Dogs and Cats Image Classification using keras
The Dogs-vs-Cats dataset from the Kaggle computer vision competition was used to train a deep neural network model, predicting the probability of the image being a dog or a cat using a pretrained convnet model.
A newly created small dataset consists of 2,000 images of dogs and cats (1000 from each class) is used to train the model. It contains three subsets: a training set with 1,000 samples chosen from each class, a validation set with 500 samples chosen from each class, and a test set with 500 samples.
The pre-built model uses R's keras package to build a convolutional neural network (CNN). The knowledge is discovered using a keras sequential model constructed by using a pretrained vgg16 model as the convolutional base and adding dense layers on top. A mathematical measure of the information content of the model is used to guide the network construction. CNNs are a popular deep neural network learner for image classification because they are highly reusable.

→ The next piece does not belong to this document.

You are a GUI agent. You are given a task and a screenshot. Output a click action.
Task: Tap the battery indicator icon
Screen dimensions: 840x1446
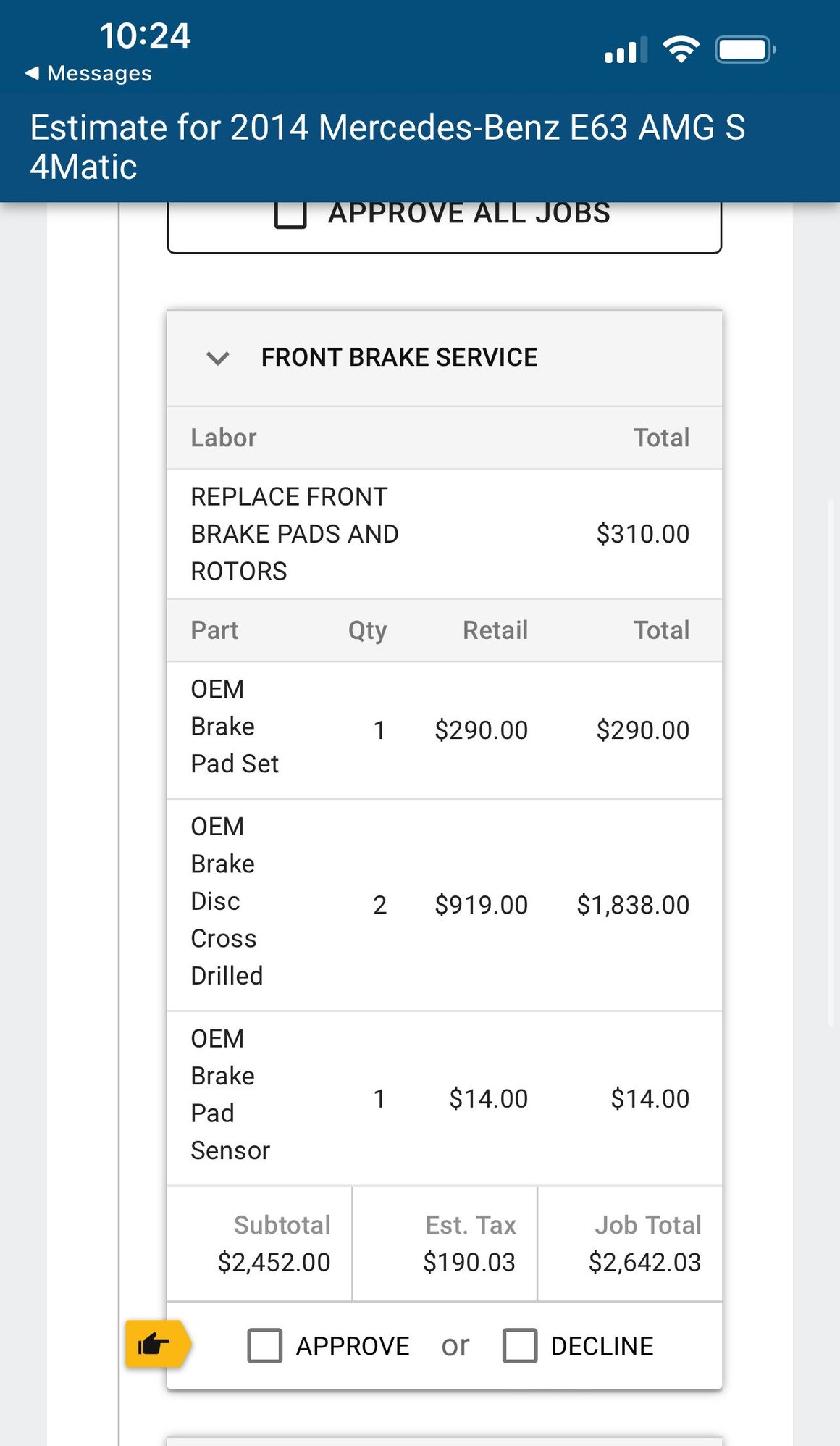coord(745,49)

The demo command applies the pre-built model to a test dataset with known values of the labels and presents an evaluation of the performance of the model in terms of loss, accuracy, and confusion matrix. Errors in the predictions are highlighted in the output. The model using feature extraction with a pretrained network results in an accuracy of 90% on the test set from Kaggle. Here, we replace the test set with 50 samples of each class from PEXELS for demonstraction purpose to avoid licensing issue.
The print command displays a textual summary of the model and its model parameters. A textual presentation is not always easy to read and so the display command will draw the model as a network plot.
The score command launches a shiny app to interactively provide new image from the category of dogs and cats to obtain the prediction of belonging to dogs or cats.
You can retrain the model on your own labeled image datasets (training and validation data). Feature extraction with data augmentation is a valuable technique for working with small image datasets, as well as a powerful way to fight overfitting. The model performance could be further improved by fine-tuning some of the layers.
This image classificaition example could be easily adapted to other types of images.